FiberRef — Fiber-Local State
FiberRef is the effect equivalent of thread-local storage. It holds a value that's scoped to the current fiber — each fiber has its own independent copy.
Defining a FiberRef
#![allow(unused)] fn main() { use id_effect::FiberRef; // A fiber-local trace ID, defaulting to "none" static TRACE_ID: FiberRef<String> = FiberRef::new(|| "none".to_string()); }
FiberRef::new takes a factory closure that produces the initial value for each fiber. The static variable is the key; each fiber has its own value.
Reading and Writing
#![allow(unused)] fn main() { effect! { // Set the trace ID for this fiber ~ TRACE_ID.set("req-abc-123".to_string()); // Read it anywhere in this fiber's call stack let id = ~ TRACE_ID.get(); ~ log(&format!("[{id}] processing request")); ~ process_request(); Ok(()) } }
set and get are both effects (they need the fiber context). Inside effect!, use ~ to bind them.
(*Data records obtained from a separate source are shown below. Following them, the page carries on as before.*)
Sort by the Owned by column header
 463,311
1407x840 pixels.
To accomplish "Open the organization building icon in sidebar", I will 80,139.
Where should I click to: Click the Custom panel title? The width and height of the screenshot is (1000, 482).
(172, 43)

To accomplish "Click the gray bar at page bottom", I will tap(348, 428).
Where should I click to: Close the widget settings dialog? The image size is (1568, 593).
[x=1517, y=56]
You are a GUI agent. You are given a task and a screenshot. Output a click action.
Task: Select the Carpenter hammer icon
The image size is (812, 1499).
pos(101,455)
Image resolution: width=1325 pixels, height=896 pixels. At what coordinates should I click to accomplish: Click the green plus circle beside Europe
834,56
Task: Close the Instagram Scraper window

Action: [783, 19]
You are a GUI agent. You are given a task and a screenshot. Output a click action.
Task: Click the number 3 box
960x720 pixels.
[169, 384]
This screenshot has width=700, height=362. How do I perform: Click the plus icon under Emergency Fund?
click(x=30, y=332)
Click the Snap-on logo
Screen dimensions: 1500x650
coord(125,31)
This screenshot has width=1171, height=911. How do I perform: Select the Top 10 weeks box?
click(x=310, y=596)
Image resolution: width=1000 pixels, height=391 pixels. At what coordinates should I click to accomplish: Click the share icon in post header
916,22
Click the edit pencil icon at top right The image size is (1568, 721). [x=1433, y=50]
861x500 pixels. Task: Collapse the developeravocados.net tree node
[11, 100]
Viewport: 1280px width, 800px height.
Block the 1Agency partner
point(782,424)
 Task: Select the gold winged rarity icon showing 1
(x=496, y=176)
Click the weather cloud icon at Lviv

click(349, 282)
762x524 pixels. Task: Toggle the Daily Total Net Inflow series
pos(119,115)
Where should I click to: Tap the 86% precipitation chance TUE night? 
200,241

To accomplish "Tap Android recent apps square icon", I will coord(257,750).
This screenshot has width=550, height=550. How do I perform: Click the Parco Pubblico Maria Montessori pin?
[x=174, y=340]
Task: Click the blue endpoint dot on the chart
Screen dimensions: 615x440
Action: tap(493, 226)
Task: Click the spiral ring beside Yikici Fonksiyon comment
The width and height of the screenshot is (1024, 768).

FiberRef Doesn't Cross Fiber Boundaries
When you fork a new fiber, it starts with its own copy of the FiberRef value (the factory closure runs again):
#![allow(unused)] fn main() { effect! { ~ TRACE_ID.set("parent-123".to_string()); let child = effect! { let id = ~ TRACE_ID.get(); // id is "none" — the fork starts fresh println!("child trace id: {id}"); }.fork(); ~ child.join(); Ok(()) } }
If you want the child to inherit the parent's value, pass it explicitly or use FiberRef::inherit:
#![allow(unused)] fn main() { let child_with_inherited = effect! { let id = ~ TRACE_ID.get(); TRACE_ID.locally(id, child_effect()) // child sees parent's value }; }
locally(value, effect) runs the effect with a temporarily overridden FiberRef value, then restores the previous value when done.
Common Use Cases
| Use Case | Pattern |
|---|---|
| Request tracing / correlation IDs | static TRACE_ID: FiberRef<String> |
| Per-request user context | static CURRENT_USER: FiberRef<Option<UserId>> |
| Metrics labels | static OPERATION: FiberRef<&'static str> |
| Debug context | static CALL_PATH: FiberRef<Vec<String>> |
FiberRef makes it easy to carry contextual information through deep call stacks without threading extra parameters everywhere — the fiber equivalent of request-scoped context in traditional web frameworks.